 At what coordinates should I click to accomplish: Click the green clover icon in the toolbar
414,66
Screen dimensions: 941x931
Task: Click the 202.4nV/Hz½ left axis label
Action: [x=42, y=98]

━━━━━━━━━━

Task to complete: Repeat every entry exactly as written above.

Reply to the exercise:
 At what coordinates should I click to accomplish: Click the green clover icon in the toolbar
414,66
Screen dimensions: 941x931
Task: Click the 202.4nV/Hz½ left axis label
Action: [x=42, y=98]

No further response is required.